GRJ日記

サイトの日記代わりです。やや古いマンガやや古いアニメやや古い特撮(略)大好き。

風子のいる店

今日は

「風子のいる店」

寄生獣を描いた岩明均さんの作品です。

それと、山田芳裕さんの「しわあせ」の話の時に

岩明さんはストーリーを作ってそれに沿ってキャラを作るタイプなので、逆の時にえらく苦労したそうだという話をしたのですが、その、キャラクターから先に作ったので苦労したというのがこの作品なのですって。

主人公は風子ちゃんという高校生の女の子で、やや引っ込み思案で大人しくて緊張すると吃る。そのため心ないクラスメートや教師に傷つけられ、つらい思いを抱えている。でもなんとか上がり症や吃音を治したくて、小さな喫茶店のウェイトレスをすることになった。その喫茶店や学校での、いろいろな人々とのいろいろな話です。前に出てきた人物がまた出てきたりはしますが、基本、一話完結です。

確かにこれはキャラクターがまずあってその組み合わせや出会いによって話が動いていく作品です。
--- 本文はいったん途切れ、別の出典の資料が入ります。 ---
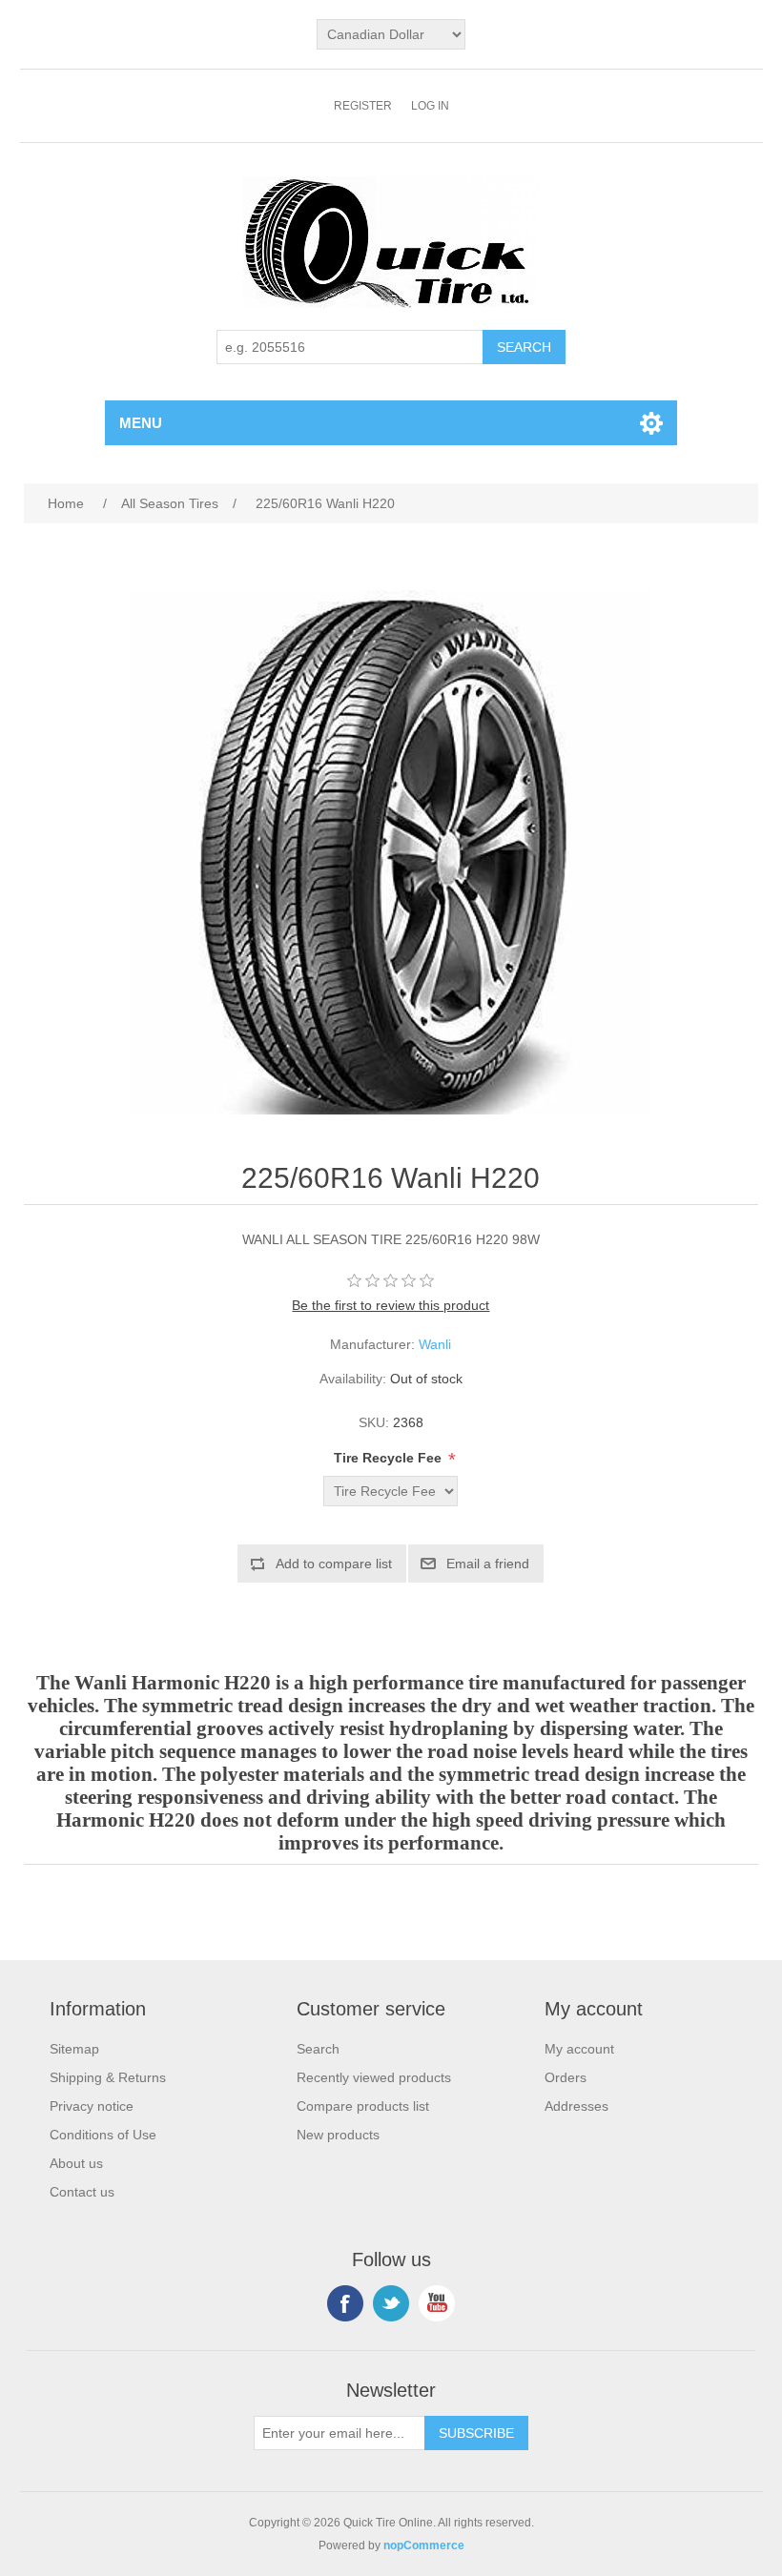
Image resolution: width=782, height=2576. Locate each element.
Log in (430, 105)
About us (76, 2163)
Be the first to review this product (390, 1305)
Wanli (435, 1344)
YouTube (437, 2303)
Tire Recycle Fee (389, 1457)
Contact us (82, 2191)
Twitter (391, 2303)
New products (338, 2134)
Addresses (576, 2106)
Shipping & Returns (108, 2077)
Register (363, 105)
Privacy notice (92, 2106)
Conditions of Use (103, 2134)
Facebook (345, 2303)
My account (579, 2048)
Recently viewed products (374, 2077)
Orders (565, 2077)
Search (318, 2048)
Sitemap (74, 2048)
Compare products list (363, 2106)
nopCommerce (423, 2545)
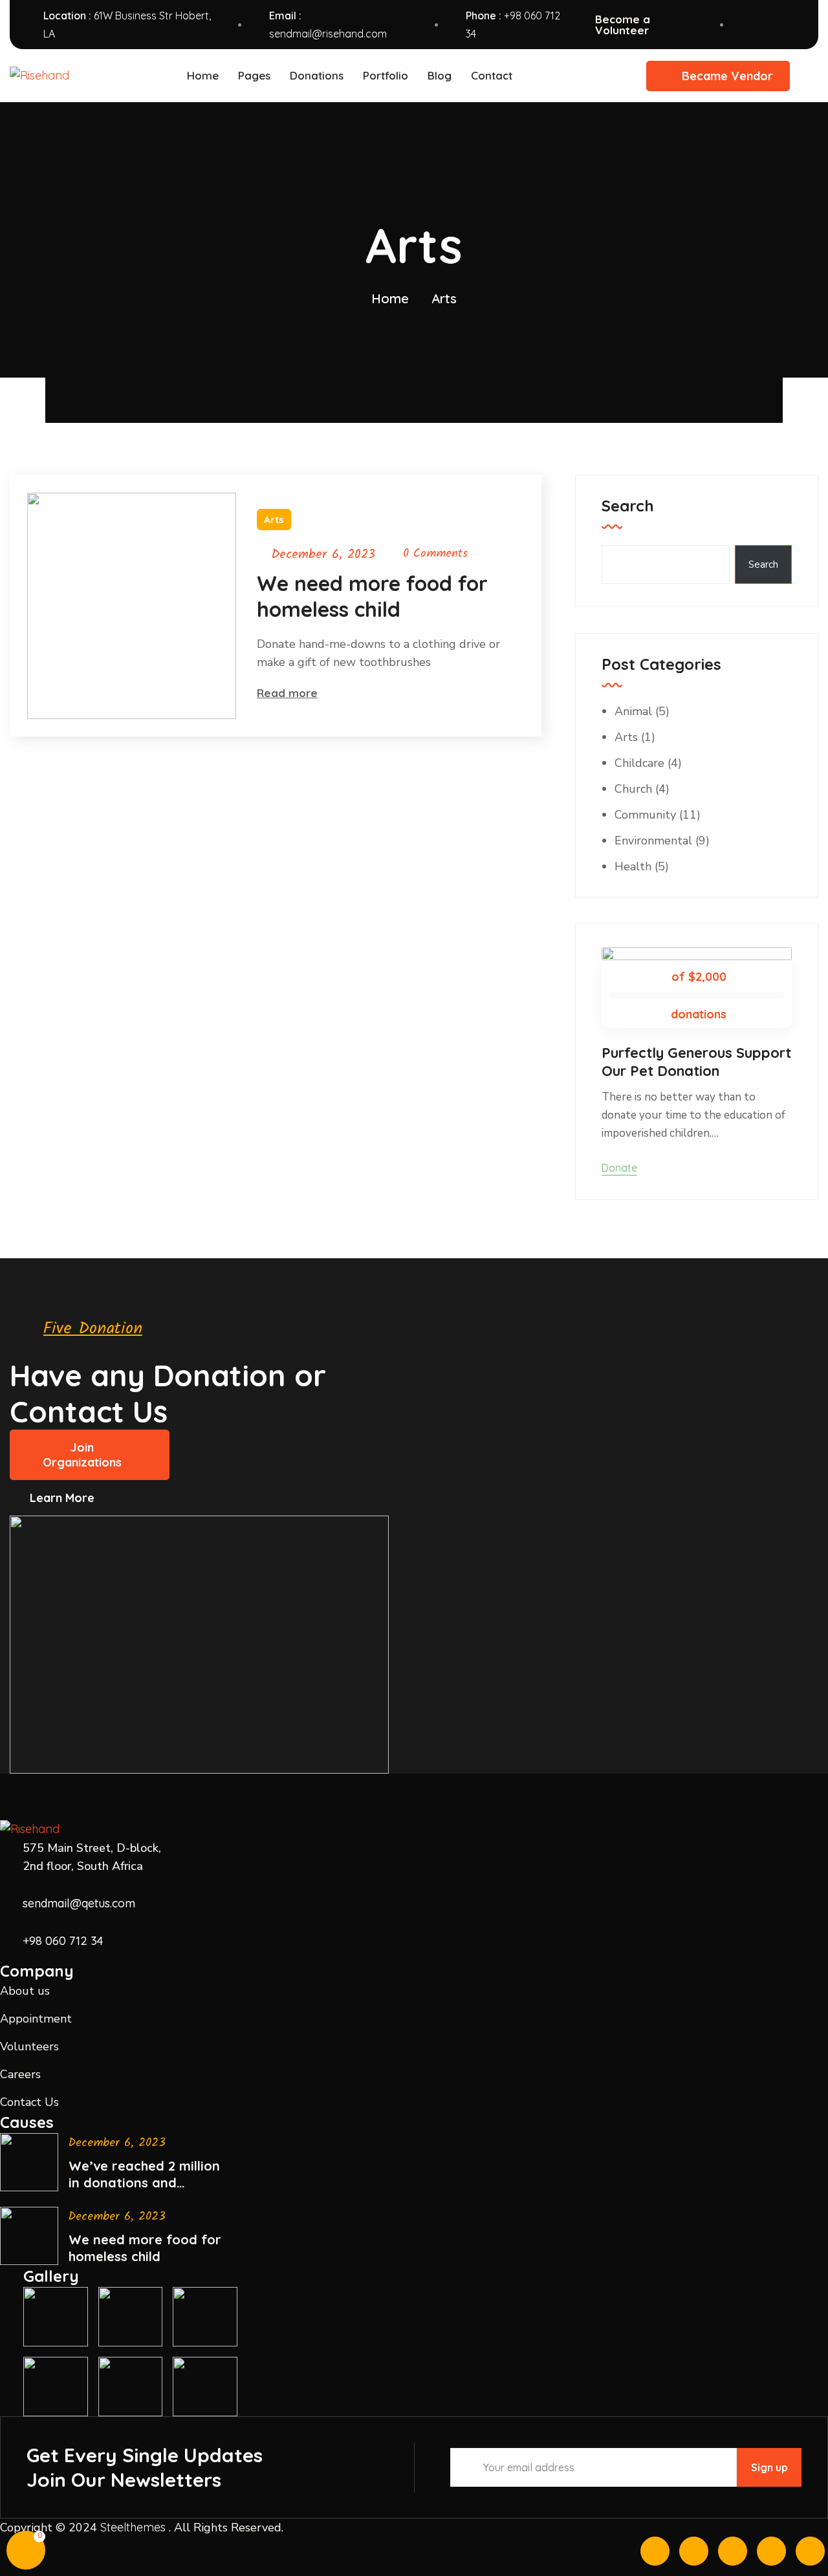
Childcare (639, 763)
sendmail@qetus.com (79, 1903)
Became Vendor (727, 76)
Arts (274, 519)
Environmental (653, 840)
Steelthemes (133, 2527)
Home (390, 298)
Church (633, 789)
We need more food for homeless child (372, 596)
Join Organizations (82, 1455)
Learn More (62, 1497)
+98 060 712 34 (63, 1940)
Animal (633, 711)
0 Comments (435, 553)
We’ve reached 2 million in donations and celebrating (144, 2174)
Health (633, 866)
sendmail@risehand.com (328, 33)
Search (628, 505)
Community (645, 814)
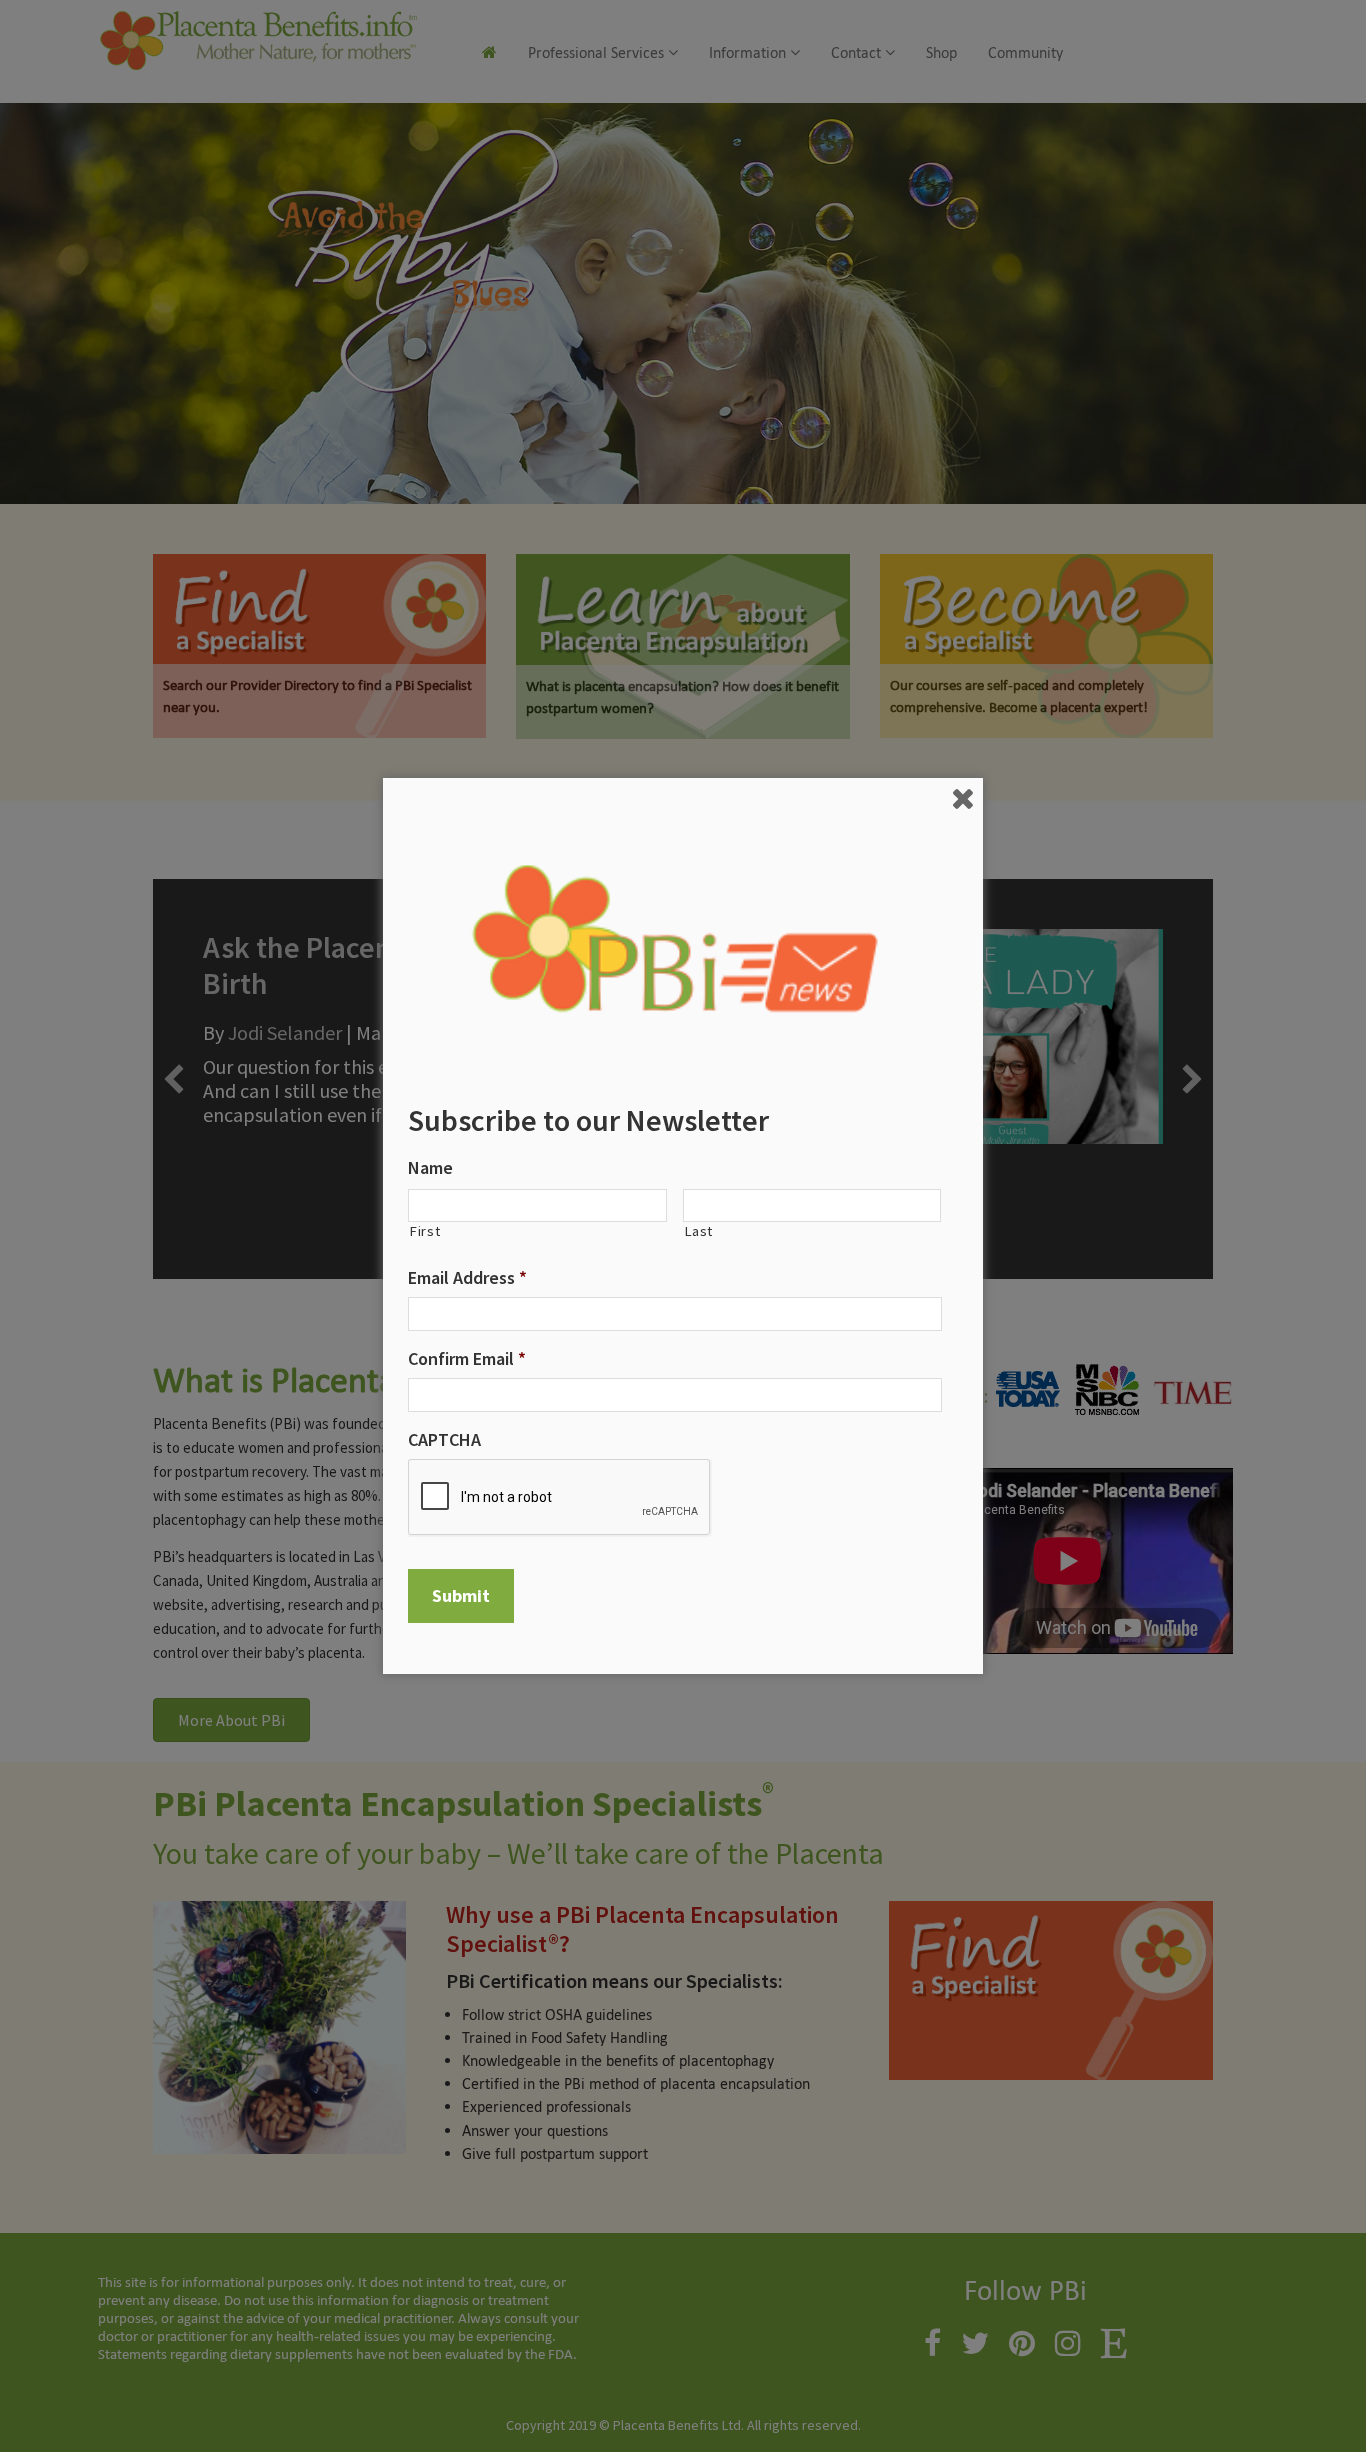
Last (699, 1231)
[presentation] (560, 1498)
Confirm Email (467, 1358)
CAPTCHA (444, 1439)
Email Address (467, 1277)
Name (430, 1167)
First (424, 1231)
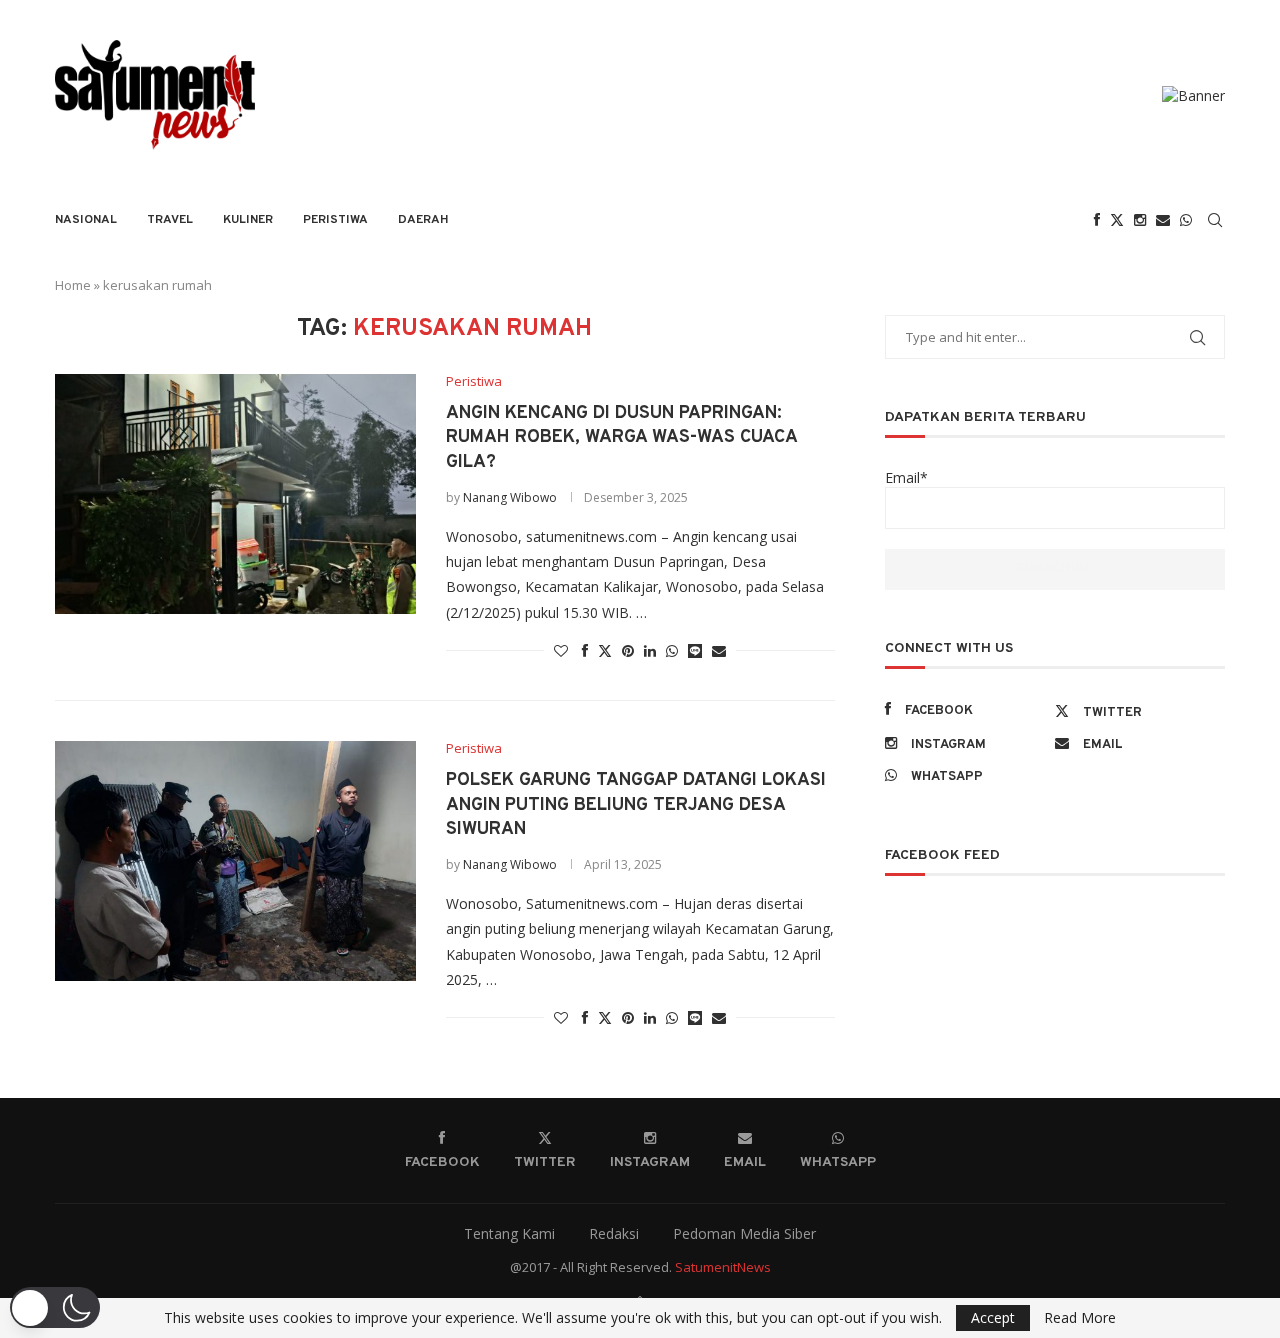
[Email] (1163, 220)
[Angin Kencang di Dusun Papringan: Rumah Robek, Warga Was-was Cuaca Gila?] (235, 494)
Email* (906, 477)
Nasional (86, 220)
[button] (55, 1307)
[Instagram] (1140, 220)
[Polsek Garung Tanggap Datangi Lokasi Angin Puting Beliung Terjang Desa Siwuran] (235, 861)
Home (73, 285)
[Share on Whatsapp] (672, 650)
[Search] (1215, 220)
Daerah (423, 220)
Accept (993, 1317)
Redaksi (614, 1233)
苦労したのでしょうが、しかし、キャラは実にリアルで「こういうタイプは必ず出てくる」「こういうのが居て、こうなるのがパターン」という類のことは一切なし。とにかく、良い人の役割の人、良いだけの人、は居ない。誰もが必ず、好感の持てるところと、醜く嫌な部分がある。それは現実世界なら当たり前のことですが、創作物で、ごく自然に当然のようにひとりの人間の中にそれらの性質が両立しているって結構すごいと思う。風子ちゃんの親友でも、恋人でも、そして彼女自身でも、いいところと駄目なところの両方を持っている。その駄目なところっぷりが、マンガ的にいかにもな欠点の「お節介焼きでついつい出しゃばってしまう」「熱血漢で、おっちょこちょい」というふうな、据わりのいい耳障りのよい欠点ではなく、読んでいて不快になるとか、ぎょっとして引くとか、つまりは現実に存在している相手に対して抱くような感情を持つのです。

風子ちゃんが尊敬している年上のウェイトレス、頭がよくて力持ちで心が優しく、そして見た目がウシのような巨漢の女性。彼女が好きな相手のためにせっせとレポート書いてあげて、彼も「ありがとう、頼むよ」なんて言ってるんだけど彼女がいないところで彼女をバカにして笑っている話、痛かったなあ。風子ちゃんの怒りは読んでいて嬉しかったけど、結局、あのひどい男に天罰が下るわけでもなく、ウェイトレスさんの目が覚めて「あんなバカな男に入れあげちゃだめだ」と思い直すわけでもない。でもそれが現実なんだよなと痛く切なく思い知りました。

あとマスターの知り合いの絵描きさんの話とか、なんとか名前を売り出そうと必死で頑張る装丁屋さんの話とか、とにかくヒリヒリと身に沁みる話が多々あります。

地味で、これといったスペクタクルはありませんが、パターンをなぞっただけの冒険活劇の10倍面白いです。

先日アップしたクーガですが

紛らわしいというか、ちょっとウソを書いたので一言謝っておきますね。イチジョーさんの出身は長野ではないのです。所属は長野県警だったというだけ。子供の頃におばあちゃんから毒キノコの煮方を習うことは、本当はできませんよ。失礼いたしました。